» Given request:
Copy out, unchanged, every line of the records below that contains the word "height".

» Entries:
━━━━━━━━━━━━━━━━━━━━
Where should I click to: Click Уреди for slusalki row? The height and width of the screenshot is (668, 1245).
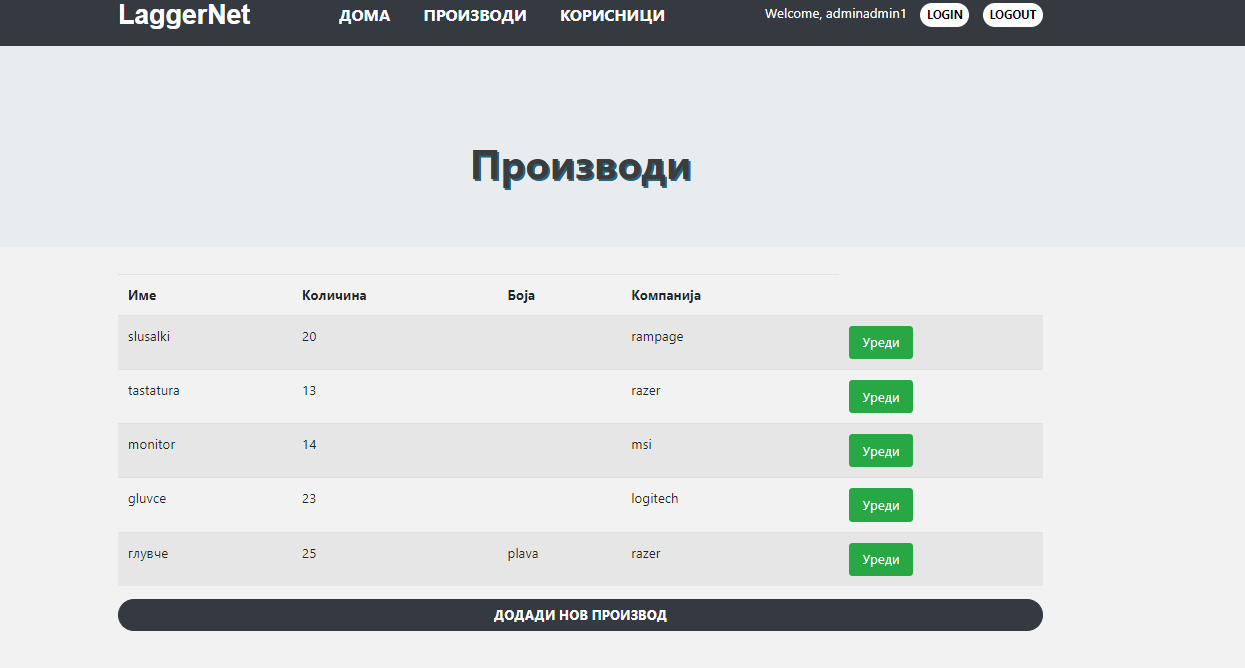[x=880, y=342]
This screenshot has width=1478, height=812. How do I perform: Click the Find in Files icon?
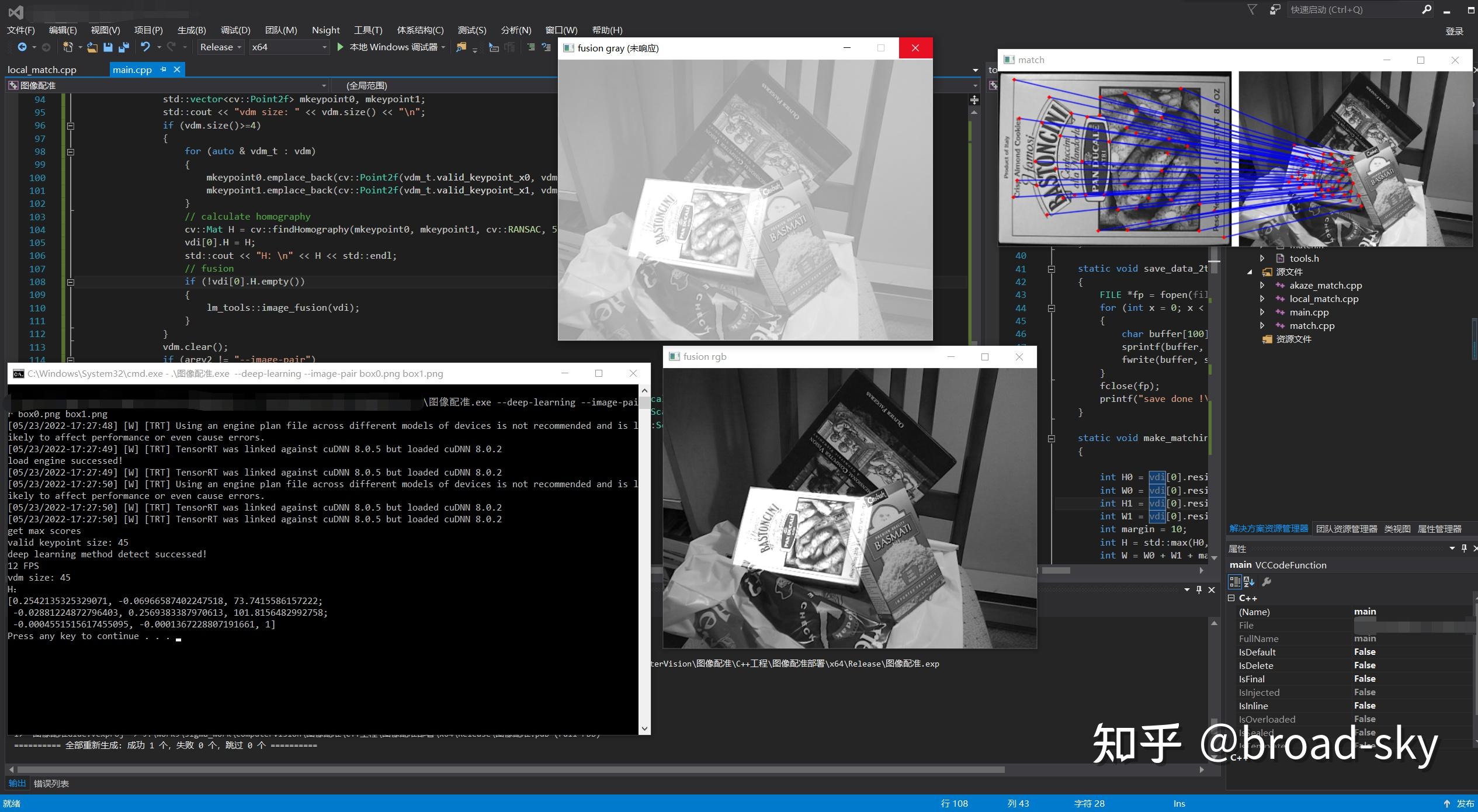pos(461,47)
━━━━━━━━━━━━━━━━━━━━
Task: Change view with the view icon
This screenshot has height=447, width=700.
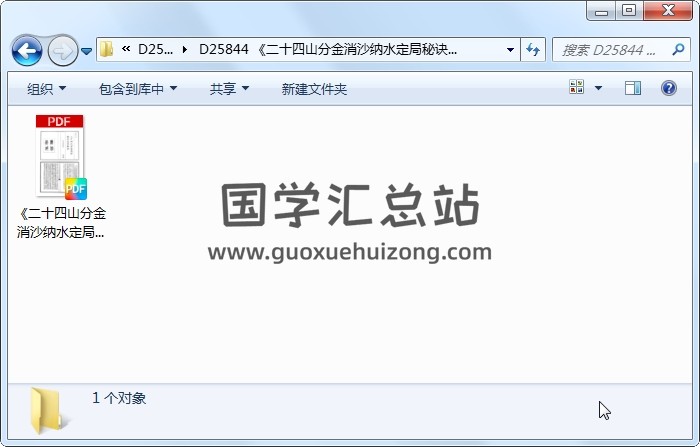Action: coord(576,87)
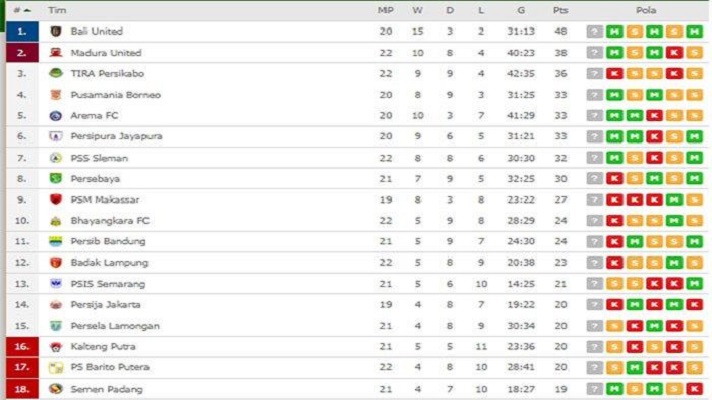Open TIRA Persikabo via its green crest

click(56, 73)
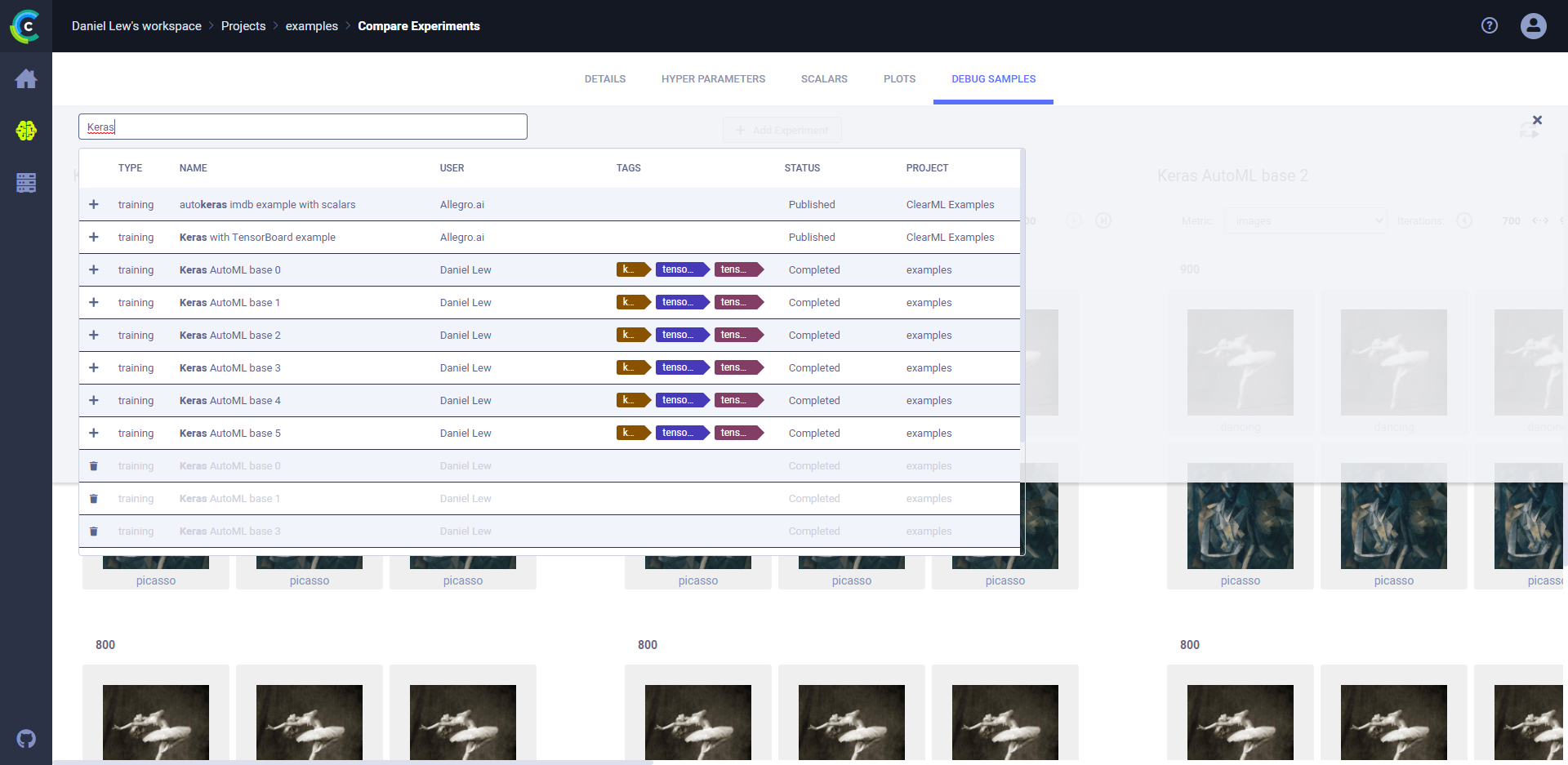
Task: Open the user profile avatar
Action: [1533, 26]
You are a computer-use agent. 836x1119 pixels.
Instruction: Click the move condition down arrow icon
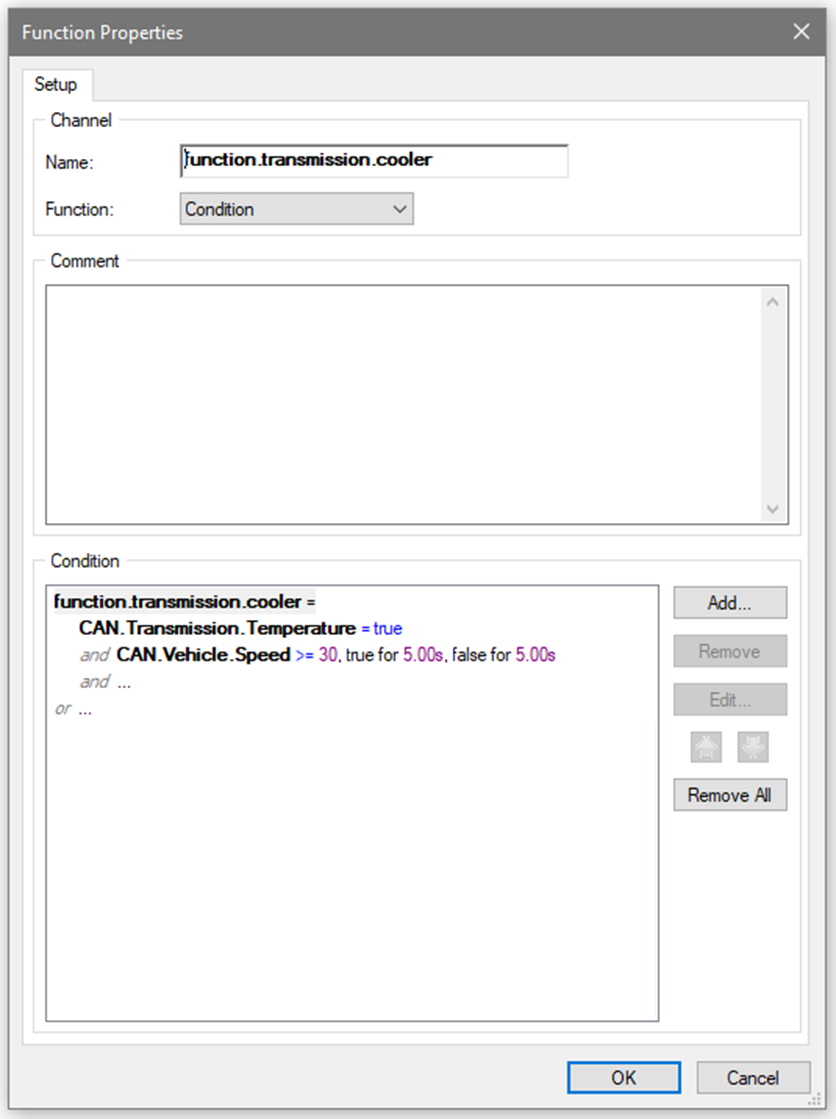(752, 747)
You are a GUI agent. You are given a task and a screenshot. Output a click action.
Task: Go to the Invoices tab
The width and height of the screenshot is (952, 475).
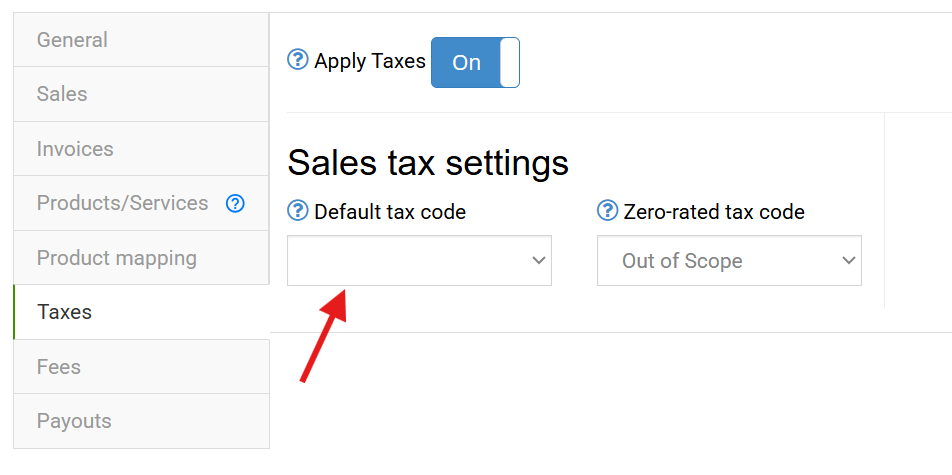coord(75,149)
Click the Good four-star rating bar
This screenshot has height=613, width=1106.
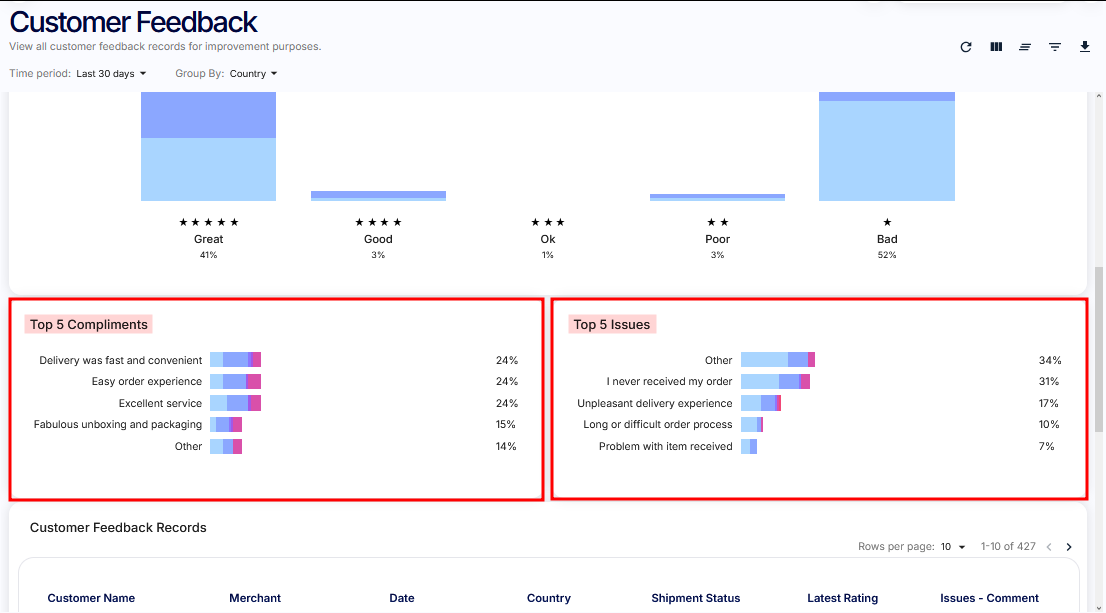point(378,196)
━━━━━━━━━━━━━━━━━━━━
» Exercise solution:
Where should I click to: Click Уреди for slusalki row? The height and width of the screenshot is (668, 1245).
This screenshot has width=1478, height=812. How do I perform: Click the Find in Files icon?
This screenshot has height=447, width=700.
The width and height of the screenshot is (952, 475).
This screenshot has height=613, width=1106.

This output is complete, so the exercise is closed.